Thank you for sharing. It’s so misunderstood and a truly awful thing to suffer with. As with a lot of chronic illness, those with it end up having to become experts in reading medical studies etc themselves, as their doctors can be so useless. I know someone with very severe CFS/ME and she requires 24/7 care, cannot sit up or get out of bed, and still people ask why she doesn’t just get up and go outside sometimes. The only way she got her GP to follow the guidelines was by paying for an appointment with an ME specialist who passed their recommendations onto her GP, but that took years.
What medication gets prescribed for this condition?
Yikes, this was so difficult to read. I have ME too and it really is miserable at times. I’ll describe it like this. You know that way you feel before you come down with the flu? Your whole body aches, everything is an effort, you can’t think straight and you feel like you could sleep for a month? That’s how I feel when I wake up in the morning and it goes downhill from there. I can no longer work but I can feed and shower myself which I’m grateful for. Diagnosis is really just a process of elimination so you don’t actually get a definitive answer. It’s just ‘yep, we’ve ruled out everything from AIDS to dengue fever so you seem to have ME. The psychological effects are the worst, especially when you have ignorant people around you telling you it’s all in your head or you’re just being lazy or some other such nonsense.
There really isn’t much in the way of support either. When I was ‘diagnosed‘ at Edinburgh WGH almost 20 years ago it was a case of ’well, yup, looks like you have ME. Good luck!‘ and that was that. The only place that they could recommend for support was the Thistle foundation for a support group but that’s in Craigmillar. I was living in West Lothian at the time and couldn’t drive. So that was out. I was asked to take part in the PACE trials and I’m glad I didn’t. So many horror stories about that came out in the years following it!

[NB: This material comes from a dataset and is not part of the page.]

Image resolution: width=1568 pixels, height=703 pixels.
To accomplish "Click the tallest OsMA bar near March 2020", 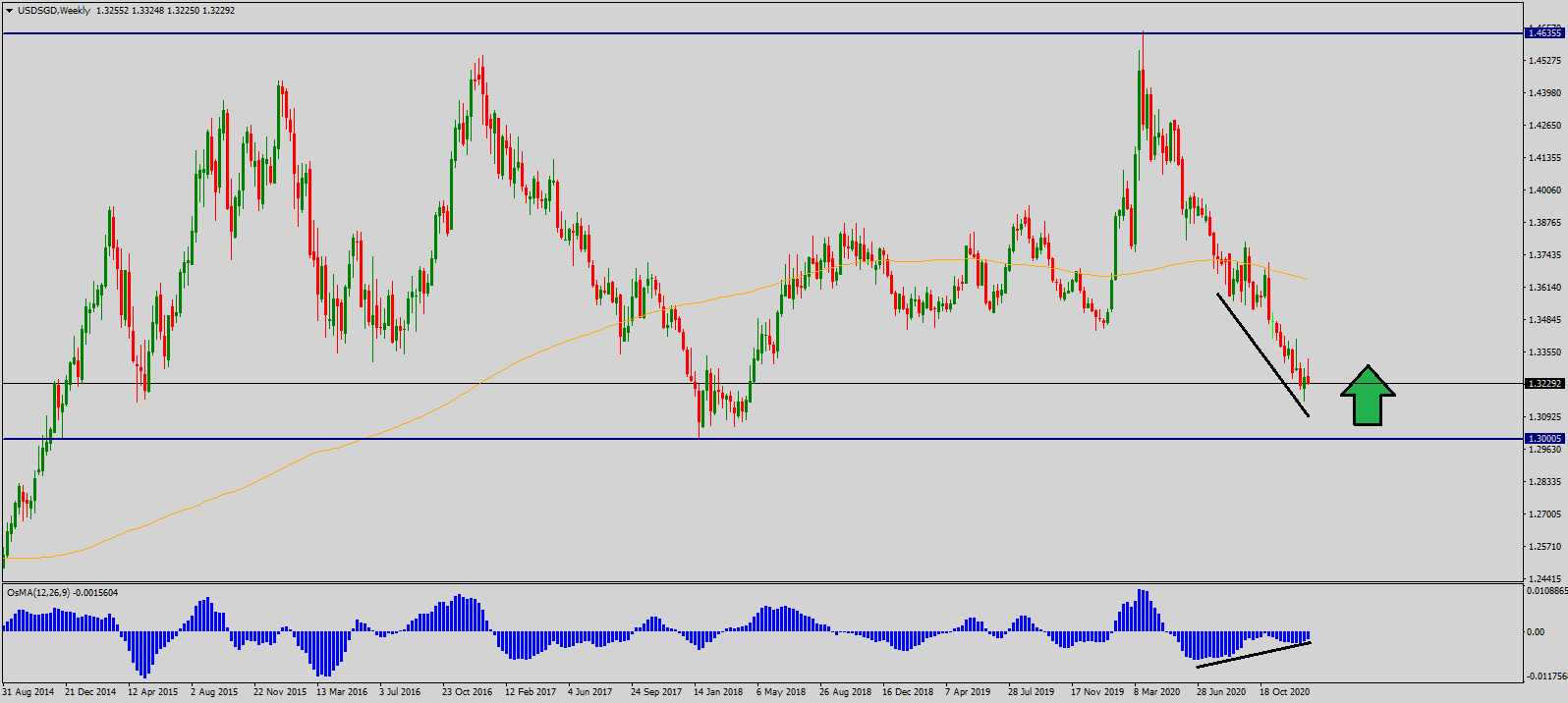I will (1141, 610).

Im coming out of a bad flare up just now and it’s so frustrating. Trying to find the sweet spot between doing too much which only sets me back and lying in bed feeling my life pass me by is really difficult. My heart goes out to Edina and her family. I wouldn’t wish this on my worst enemy.
And it’s exploded since covid, people getting gastrointestinal issues, palpitations, dizziness, exhausted, pins and needles, tingling. People don’t realise it can fuck up ur life.
When this illness was noticed back in the 80s it was dismissed as not being real and believed just to be something hypochondriacs claimed they had and it was nicknamed “yuppie flu” in the press.
I imagine that’s part of the reason it was almost completely ignored over the following decades and the people with it just left to suffer.
I have ME. Thanks to far too many in the medical profession, I was sceptical of its existence myself.
It’s bloody real alright, a horrible physical illness. It is in no way psychological. This is so wrong.
The disgraceful lack of knowledge and care in the NHS for sufferers is a scandal.
The fact folk are dying of this in this day and age is appalling.